Supersax—Salt Peanuts (Capitol/1974). This follow-up to the Grammy-winner Supersax Plays Bird (1973) served up another smart spread of Charlie Parker solos transcribed for five studio saxophonists: Med Flory and Joe Lopes (altos), Warne Marsh and Jay Migliori (tenors), and Jack Nimitz (baritone). After this one, the group recorded Supersax Plays Bird with Strings (Capitol/1974), also a fine example of bop reed work. Subsequently, Supersax recorded other albums but the three mentioned above were the group's best efforts. Admittedly a novelty act (you can't beat Bird for Bird), all three albums nevertheless made your neck hairs stand up. All three are out of print, and only Supersax Plays Bird was issued on CD. Each could use a remastering. Bird made it all look so easy, which becomes all too apparent when you hear these pros work hard to recreate his lines and lyricism.
Louie Bellson—Thunderbird (Impulse/1963). In Las Vegas, Bellson brought a bunch of West Coast studio musicians together and recorded one of his best small-ensemble recordings. The musicians on the date: Harry "Sweets" Edison (trumpet), Carl Fontana (trombone); Sam Most (alto sax), Ed Scarazzo (tenor sax), Jim Mulidore (baritone sax), Arnold Teich (piano), Jim Cook (bass) and Louie (drums). The arrangers were Jay Hill, Lalo Schifrin and Marty Paich. This album had been remastered and issued on a Japanese CD, but it's long out of print.

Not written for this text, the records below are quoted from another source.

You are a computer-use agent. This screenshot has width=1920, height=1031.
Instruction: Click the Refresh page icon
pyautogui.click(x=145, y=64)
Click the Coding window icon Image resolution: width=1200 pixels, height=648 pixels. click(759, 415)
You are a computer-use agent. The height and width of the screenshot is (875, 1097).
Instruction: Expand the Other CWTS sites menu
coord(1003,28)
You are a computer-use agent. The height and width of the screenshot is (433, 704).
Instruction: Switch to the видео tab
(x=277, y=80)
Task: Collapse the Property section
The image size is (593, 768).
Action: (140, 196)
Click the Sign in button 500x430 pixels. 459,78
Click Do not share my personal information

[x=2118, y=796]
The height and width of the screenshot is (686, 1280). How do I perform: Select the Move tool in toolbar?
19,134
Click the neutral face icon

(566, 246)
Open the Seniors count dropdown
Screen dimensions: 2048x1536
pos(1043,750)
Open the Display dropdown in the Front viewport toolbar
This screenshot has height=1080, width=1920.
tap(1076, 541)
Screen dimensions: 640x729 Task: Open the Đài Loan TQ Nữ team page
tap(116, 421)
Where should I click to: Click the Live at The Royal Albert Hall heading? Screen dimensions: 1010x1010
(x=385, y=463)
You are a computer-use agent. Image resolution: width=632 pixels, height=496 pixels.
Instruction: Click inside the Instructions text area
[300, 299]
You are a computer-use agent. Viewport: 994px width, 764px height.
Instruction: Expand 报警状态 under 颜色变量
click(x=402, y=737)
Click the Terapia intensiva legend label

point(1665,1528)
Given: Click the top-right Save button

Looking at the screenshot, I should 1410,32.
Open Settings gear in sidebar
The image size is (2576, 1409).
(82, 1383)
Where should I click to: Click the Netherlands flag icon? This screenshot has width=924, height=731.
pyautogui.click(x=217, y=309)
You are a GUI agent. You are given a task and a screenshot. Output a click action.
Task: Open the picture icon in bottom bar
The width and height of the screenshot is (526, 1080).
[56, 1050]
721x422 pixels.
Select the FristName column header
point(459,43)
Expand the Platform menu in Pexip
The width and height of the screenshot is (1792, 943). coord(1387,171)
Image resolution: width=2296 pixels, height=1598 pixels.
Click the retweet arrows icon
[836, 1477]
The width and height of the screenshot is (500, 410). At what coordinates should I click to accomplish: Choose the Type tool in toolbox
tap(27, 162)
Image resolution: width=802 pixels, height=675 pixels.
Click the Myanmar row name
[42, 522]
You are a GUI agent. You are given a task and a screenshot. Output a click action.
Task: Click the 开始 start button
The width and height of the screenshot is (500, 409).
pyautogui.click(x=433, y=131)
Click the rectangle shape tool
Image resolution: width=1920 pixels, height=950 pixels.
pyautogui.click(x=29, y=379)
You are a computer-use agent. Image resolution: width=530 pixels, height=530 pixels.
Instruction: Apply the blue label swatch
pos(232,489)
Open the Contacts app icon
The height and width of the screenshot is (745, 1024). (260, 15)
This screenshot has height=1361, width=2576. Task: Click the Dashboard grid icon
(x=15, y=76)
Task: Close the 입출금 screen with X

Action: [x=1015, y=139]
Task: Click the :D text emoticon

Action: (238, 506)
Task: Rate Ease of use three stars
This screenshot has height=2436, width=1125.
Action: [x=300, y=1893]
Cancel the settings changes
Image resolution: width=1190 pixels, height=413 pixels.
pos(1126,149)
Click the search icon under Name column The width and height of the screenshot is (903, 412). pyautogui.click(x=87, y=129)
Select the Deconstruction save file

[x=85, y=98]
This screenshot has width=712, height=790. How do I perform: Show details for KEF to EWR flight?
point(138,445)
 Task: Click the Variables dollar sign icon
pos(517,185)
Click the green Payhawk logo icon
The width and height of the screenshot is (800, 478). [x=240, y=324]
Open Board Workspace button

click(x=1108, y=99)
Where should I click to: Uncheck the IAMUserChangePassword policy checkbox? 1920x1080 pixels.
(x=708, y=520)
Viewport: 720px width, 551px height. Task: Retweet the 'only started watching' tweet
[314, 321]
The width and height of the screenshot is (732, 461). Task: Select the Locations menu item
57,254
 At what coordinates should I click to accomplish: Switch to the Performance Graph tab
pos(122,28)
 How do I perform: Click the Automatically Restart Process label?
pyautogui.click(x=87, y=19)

Coleman Hawkins—Stasch (Prestige/1959). As part of its Swingville series, Prestige Records put the Hawk together with Idrees Sulieman (trumpet), Jerome Richardson (flute, alto sax), Pepper Adams (baritone sax), Ray Bryant (piano), Roy Gaines (guitar), Wendell Marshall (bass) and Walter Bolden (drums) for a bluesy, uptempo session. Some tracks from this album were released on different CDs, but the album has never been remastered and reissued intact with its original, abstract expressionist cover.
Bobby Hackett—A Time for Love (Enoch Light/1968). Call it easy listening, mood music or whatever derogatory term you want to use. But at the end of the day, trumpeter Bobby Hackett's playing is always jazz to me. This album featured a mellow Hackett wandering around on a bed of strings playing positively beautiful standards of the day. You haven't lived till you've heard Bobby play the theme from the James Bond film You Only Live Twice or You Stepped Out of Dream. This album and That Midnight Touch (1967), another Hackett mood gem, eventually were released on a double LP and then a CD in the early 1990s. But that CD is out of print, and it never maximized the LPs' fidelity. Musicians on A Time for Love included Stan Freeman on piano and Don Lamond on drums. Arrangements were by Lew Davies, who wrote extensively for Enoch Light, an "easy listening" label started in the late 1950s that focused on high fidelity.